On January 8, 1868, in a room on the fourth floor of 37 Park Row in downtown Manhattan, Susan B. Anthony and Elizabeth Cady Stanton published the first issue of Revolution, a newspaper dedicated to advancing the cause of women’s suffrage, among other social reform issues. Although the newspaper survived in its original form for just slightly over two years, it helped gain public exposure for the women’s suffrage movement and for Anthony and Stanton, two of the movement’s most influential leaders.

The first issue of Revolution announced itself as “The Organ of the National Party of New America” and its slogan as “Principle, Not Policy: Justice, Not Favors.” Susan B. Anthony was the proprietor and manager of the paper, and Elizabeth Cady Stanton and Parker Pillsbury were the editors. Revolutionwas started with investments by a wealthy and eccentric Democrat named George Francis Train and David Melliss, financial editor of the New York World.

The paper was run out of a small office in the same building that housed the New York World newspaper, directly across the street from City Hall Park on Park Row. Park Row was known as “Newspaper Row” from the 1840s through the early 1900s for the large number of newspaper headquarters located on the street.

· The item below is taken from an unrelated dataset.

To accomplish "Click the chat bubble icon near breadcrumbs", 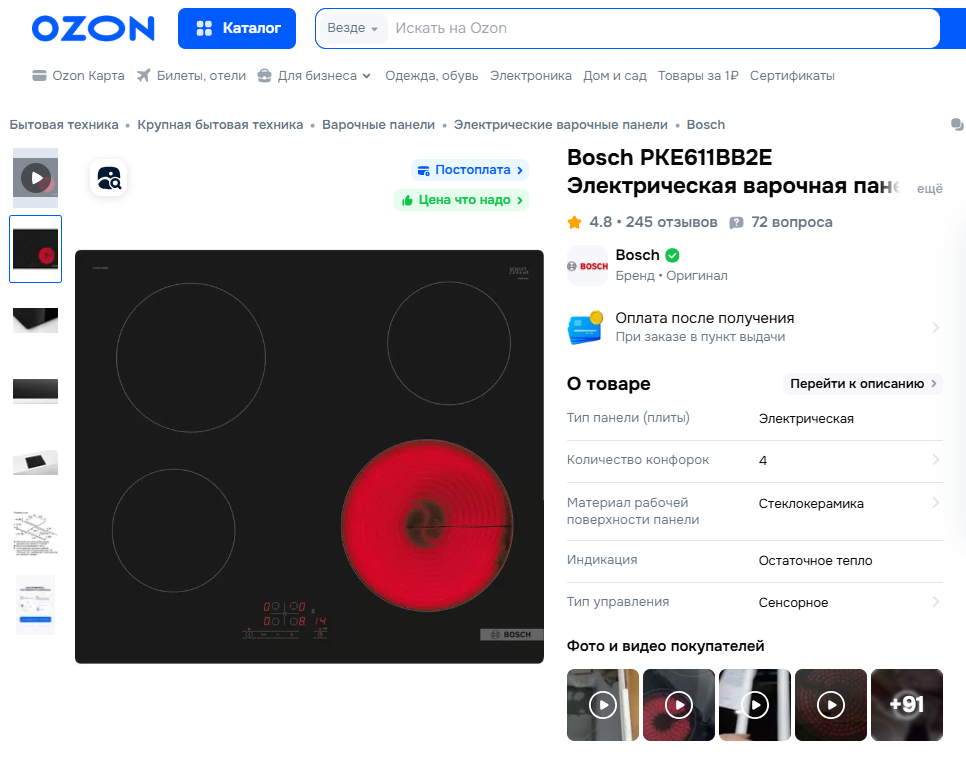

Newspapers such as The New York Times, The New York World, and The New York Post strategically established their base of operations near City Hall, the heart of New York City politics. This proximity to City Hall ensured the newspapers quick access to developments in local politics as they happened. Printing presses, paper supply shops, and typesetting companies sprang up on nearby blocks. These amenities, located within walking distance of Revolution, helped Anthony and Stanton to operate the paper on a small budget.

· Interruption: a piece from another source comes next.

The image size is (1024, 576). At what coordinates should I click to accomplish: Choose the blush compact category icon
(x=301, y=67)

While other suffragists also published papers that advocated equal rights for women, Revolution took up the cause of not only women, but also abolitionists, workers, the poor, the unjustly condemned, and those who sought to reform the American financial system. The paper confronted subjects not discussed in most mainstream news publications of the time, including sex education, rape, and domestic violence. Stanton and Pillsbury, a radical male abolitionist who had previously worked with Stanton and Anthony in 1865 to help draft the constitution of the American Equal Rights Association, wrote the majority of Revolution’s articles. Their editorials and news pieces covered such wide-ranging issues as labor union disputes, the cotton tax, infanticide, prostitution, and most prominently, women’s fight for the right to vote and for equal wages.

Revolution quickly built a subscriber base (Anthony claimed that she even convinced President Andrew Johnson to subscribe) and received attention from the mainstream press for its controversial and radical stances. Not all of the attention it received was positive, as evidenced in a review in the New York Sunday Times, which dismissed the paper as “meaningless and foolish” and urged Stanton to “attend a little more to her domestic duties and a little less to those of the great public.”

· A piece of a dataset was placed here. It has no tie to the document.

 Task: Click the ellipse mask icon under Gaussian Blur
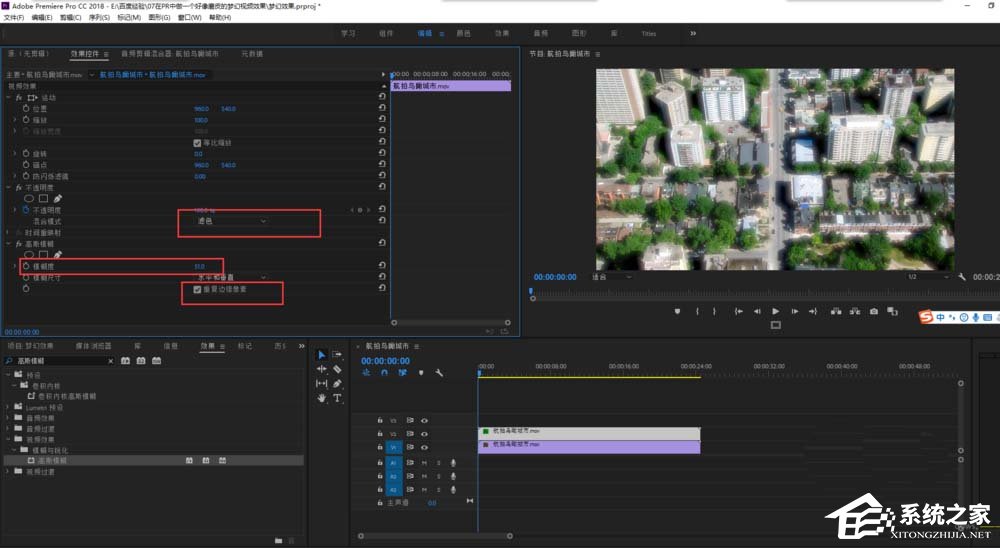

When Train departed the United States for a lecture tour of Europe in 1869, he took his funding with him, and the newspaper had to survive primarily on subscriptions and advertisements. To economize, that same year Anthony and Stanton accepted the invitation of philanthropist Elizabeth Phelps to move Revolution’s offices to the first floor of a large house at 49 East 23rd Street, which Phelps intended to establish as the “Woman’s Bureau” and to rent only to enterprises run by women.

Stanton and Anthony focused the paper more on women’s rights and less on other social reform issues. They changed the newspaper’s motto to “The True Republic–Men, their rights and nothing more: Women, their rights and nothing less.”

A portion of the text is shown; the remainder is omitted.